500g of grated courgette, including skins.
100g of almond flour
350g of plain flour
1 and a half tsp bicarbonate of soda
1tsp cream of tartar
2 tsp ground cinnamon
1 tsp ground ginger
1/2 tsp ground clove
1 tsp salt
20g of chopped walnuts
A handful of demerara sugar
For the filling:
250g of mascarpone
100g of lemon curd
Icing sugar to serve
Method
Preheat the oven to 170 degrees fan, and grease two eight inch cake tins (line with baking paper if needed for your tins).
Beat the oil, eggs and soft brown sugar together in a large bowl until frothy. Stir in the courgettes and walnuts.
Add the two flours, bicarb, cream of tartar, salt and spices to the oil and egg mixture and stir until just combined.
Divide the mixture evenly between the tins - I weighed them to make sure.
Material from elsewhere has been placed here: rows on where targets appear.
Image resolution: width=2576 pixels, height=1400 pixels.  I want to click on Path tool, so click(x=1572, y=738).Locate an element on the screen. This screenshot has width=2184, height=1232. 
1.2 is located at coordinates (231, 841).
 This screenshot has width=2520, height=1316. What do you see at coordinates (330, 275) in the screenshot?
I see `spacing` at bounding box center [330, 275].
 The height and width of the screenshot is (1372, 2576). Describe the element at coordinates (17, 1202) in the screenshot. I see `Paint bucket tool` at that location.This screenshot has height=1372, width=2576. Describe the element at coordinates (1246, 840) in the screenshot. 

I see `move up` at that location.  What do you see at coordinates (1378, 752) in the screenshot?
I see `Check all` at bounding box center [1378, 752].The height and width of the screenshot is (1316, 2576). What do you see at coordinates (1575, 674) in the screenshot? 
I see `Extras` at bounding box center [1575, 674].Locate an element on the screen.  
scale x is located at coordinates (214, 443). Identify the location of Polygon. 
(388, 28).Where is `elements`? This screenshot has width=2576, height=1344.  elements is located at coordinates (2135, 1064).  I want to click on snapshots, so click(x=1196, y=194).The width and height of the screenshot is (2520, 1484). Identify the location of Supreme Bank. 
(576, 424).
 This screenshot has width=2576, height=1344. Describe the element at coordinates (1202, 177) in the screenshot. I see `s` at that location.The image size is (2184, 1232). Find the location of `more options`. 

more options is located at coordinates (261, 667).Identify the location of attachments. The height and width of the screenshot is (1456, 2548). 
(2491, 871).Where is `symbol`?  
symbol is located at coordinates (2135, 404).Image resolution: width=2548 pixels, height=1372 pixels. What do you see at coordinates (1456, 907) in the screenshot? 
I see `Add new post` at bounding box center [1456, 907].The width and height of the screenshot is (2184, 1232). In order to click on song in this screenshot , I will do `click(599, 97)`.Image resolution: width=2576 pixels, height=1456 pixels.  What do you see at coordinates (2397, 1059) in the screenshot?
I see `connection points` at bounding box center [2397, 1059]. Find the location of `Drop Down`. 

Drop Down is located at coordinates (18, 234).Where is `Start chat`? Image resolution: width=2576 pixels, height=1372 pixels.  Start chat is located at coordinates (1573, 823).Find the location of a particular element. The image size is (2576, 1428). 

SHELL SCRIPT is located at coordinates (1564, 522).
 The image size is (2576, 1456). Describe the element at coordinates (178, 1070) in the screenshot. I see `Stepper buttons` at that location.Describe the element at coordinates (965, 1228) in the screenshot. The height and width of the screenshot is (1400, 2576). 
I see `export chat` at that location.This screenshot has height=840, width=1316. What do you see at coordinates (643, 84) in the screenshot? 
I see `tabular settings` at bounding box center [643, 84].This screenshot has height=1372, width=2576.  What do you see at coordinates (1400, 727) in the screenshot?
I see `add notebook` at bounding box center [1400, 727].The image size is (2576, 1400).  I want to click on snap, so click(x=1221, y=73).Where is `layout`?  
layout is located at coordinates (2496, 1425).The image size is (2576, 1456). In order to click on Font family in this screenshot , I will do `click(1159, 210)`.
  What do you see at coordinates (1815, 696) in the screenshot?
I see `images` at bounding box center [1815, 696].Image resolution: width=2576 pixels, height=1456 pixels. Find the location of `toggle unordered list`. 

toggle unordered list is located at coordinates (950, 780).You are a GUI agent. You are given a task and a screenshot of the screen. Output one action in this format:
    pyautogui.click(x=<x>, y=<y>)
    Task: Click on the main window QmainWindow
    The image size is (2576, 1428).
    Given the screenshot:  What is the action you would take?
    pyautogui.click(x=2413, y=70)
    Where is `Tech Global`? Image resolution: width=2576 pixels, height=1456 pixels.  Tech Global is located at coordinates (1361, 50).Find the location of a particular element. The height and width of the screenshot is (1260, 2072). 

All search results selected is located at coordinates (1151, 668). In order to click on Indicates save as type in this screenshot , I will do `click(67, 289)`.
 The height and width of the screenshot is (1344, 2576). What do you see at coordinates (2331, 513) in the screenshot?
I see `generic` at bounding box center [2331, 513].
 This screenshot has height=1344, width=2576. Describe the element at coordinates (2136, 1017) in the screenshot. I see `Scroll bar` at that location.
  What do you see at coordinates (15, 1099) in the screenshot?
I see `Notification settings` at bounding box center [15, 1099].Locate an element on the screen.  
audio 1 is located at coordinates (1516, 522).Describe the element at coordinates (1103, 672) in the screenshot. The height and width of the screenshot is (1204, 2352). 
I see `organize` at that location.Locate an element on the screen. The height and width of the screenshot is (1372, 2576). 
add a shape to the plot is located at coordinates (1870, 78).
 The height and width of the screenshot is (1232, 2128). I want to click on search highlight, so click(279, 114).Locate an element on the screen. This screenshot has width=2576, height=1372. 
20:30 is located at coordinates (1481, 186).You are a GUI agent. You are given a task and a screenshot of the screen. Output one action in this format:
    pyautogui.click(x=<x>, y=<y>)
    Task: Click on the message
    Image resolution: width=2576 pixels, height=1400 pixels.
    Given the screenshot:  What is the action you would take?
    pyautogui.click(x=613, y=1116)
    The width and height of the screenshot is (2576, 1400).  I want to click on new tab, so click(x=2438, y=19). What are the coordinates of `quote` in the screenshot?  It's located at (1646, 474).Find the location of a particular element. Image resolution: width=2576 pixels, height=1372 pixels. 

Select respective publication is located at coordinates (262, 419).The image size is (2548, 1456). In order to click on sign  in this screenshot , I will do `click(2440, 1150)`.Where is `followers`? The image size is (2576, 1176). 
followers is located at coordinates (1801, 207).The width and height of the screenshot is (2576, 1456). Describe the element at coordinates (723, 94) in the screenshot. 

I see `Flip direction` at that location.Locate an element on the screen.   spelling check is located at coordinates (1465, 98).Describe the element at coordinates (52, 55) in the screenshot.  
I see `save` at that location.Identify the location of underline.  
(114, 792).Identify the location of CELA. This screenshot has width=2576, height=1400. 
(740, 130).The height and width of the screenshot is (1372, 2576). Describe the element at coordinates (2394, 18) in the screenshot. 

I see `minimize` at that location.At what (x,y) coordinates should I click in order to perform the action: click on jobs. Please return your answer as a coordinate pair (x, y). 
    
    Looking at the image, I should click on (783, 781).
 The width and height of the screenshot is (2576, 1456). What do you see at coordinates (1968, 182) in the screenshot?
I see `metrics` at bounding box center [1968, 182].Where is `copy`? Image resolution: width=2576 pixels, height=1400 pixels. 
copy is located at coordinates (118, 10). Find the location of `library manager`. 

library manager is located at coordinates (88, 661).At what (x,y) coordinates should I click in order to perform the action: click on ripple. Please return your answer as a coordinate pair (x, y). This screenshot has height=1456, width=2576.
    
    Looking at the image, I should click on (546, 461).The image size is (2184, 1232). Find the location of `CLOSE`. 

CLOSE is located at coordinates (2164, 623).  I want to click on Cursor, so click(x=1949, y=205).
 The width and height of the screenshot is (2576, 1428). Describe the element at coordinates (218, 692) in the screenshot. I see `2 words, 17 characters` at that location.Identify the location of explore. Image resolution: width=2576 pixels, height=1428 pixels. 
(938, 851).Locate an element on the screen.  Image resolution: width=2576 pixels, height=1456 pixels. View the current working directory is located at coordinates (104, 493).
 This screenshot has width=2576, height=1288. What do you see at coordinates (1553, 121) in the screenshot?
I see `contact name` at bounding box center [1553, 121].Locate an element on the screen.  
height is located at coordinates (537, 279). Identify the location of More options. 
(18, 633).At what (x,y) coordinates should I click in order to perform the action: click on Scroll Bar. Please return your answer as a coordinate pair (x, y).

Sprinkle the top of each cake with demerara sugar.
Bake for around fifty minutes until risen, dark gold and a skewer comes out clean.
Place the cakes on wire racks and leave to cool.
For the filling, beat the mascarpone and lemon curd together until smooth. You can add a pinch of salt if desired. Invert one of the cakes to get a flat top, and sandwich them together with the lemon cream. Dredge the top of the cake with icing sugar just before serving.

Notes on ingredients and alternatives
You could use any neutral vegetable oil instead of rapeseed. Olive oil could also work, but will come through in the flavour. I wanted to use up some almond flour, but you could substitute the mixture with 450g of plain flour. The original recipe suggested 50g of walnuts (doubled to 100g) but I only had 20g. It was good for the texture and I would try again with more walnuts, but it would be fine if you didn't use any. Lemon zest in the cake would work well and you could play with the spices: for example having lots more ginger and less or no cinnamon. I added the demerara sugar on a whim and I don't think it made any difference - I wouldn't bother next time. The cake is quite damp and the icing sugar will dissolve into it after a while. Simply sprinkle on more if serving over a few days. You could also double the mascarpone/lemon cream mixture and use half to fill and half to top the cake. Lime curd could substitute well for lemon, and lemon or lime zest would look pretty on the top.